Somebody needs to give mobile operators a kick up the...
So Ofcom has the mobile user at heart, does it?
I punted this question over to the telecoms watchdog yesterday half an hour after noon: "Just wondered about the 3G coverage maps. Could I put a question to somebody at Ofcom who could say why you have not made available high-resolution 3G coverage maps with a quality of service rating (1-10) - wouldn't that help mobile customers far more than anything else?'"
Did I expect a reply? Well, not really, but had I received one I expect it would have been of the "sorry we couldn't possibly do that" variety.
It is time to really get tough on the mobile operators, because Ofcom has never really stepped up to the plate. The argument on the mobile operator's side is: "We paid billions for these licences, and unless we get to stiff our customers for at least that amount, we're taking our radio access network (RAN) home with us."

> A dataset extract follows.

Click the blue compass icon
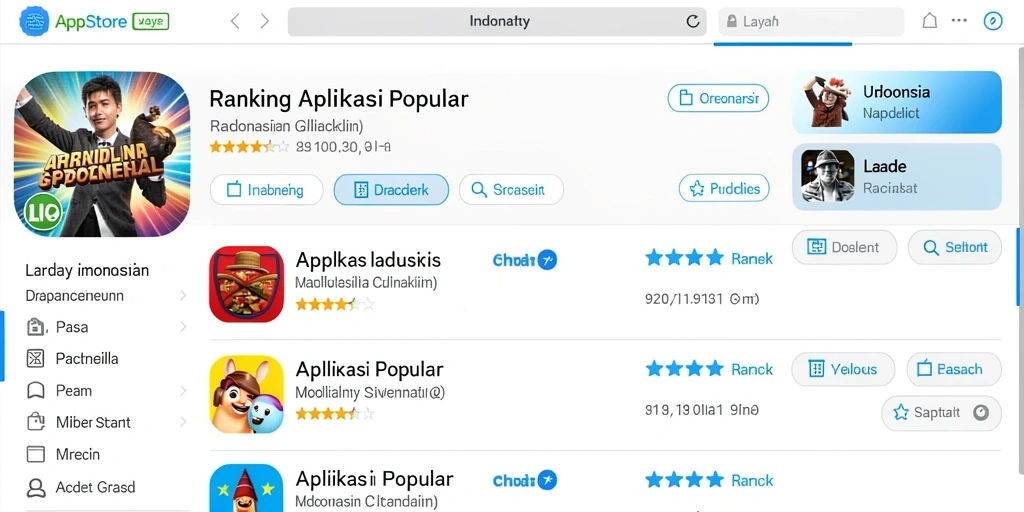1024x512 pixels. coord(993,21)
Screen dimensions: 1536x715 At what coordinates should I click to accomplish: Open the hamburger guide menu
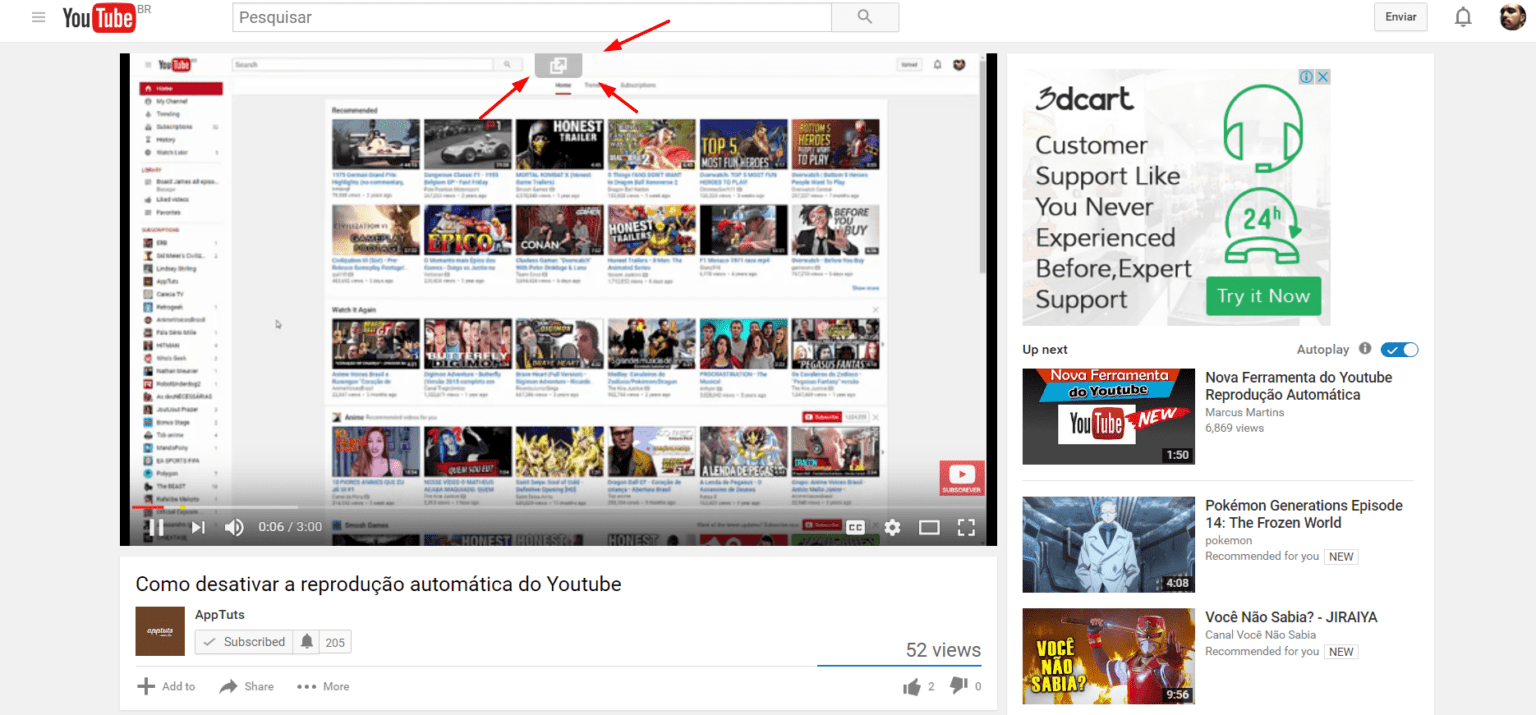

There is another way to produce these maps – “crowdsource” it. Invite everybody with a 3G dongle to email a signal strength of the “x bars out of five” type, together with an associated postcode. It should then be easy to combine the lot into a spreadsheet and write an application to combine the data and draw a contour map of signal strength vs location for the UK. Post it onto YouTube and Robert’s your mother’s sister’s husband.
Would that work? Probably not, the mobile operators would immediately say: “Well, the times and the days your crowdsourcers emailed in their data are not representative of the overall 3G signal strength of our RAN” – and they would probably be right – statistically, anyway. Of course the mobile operators have all this data immediately to hand, and could make it available so that we could really see who has the best coverage.
What’s been fairly obvious for years is that we really need somebody who can deal properly with the mobile operators. Like Viviane Reding of the European Commission for instance, who has already forced down mobile roaming charges.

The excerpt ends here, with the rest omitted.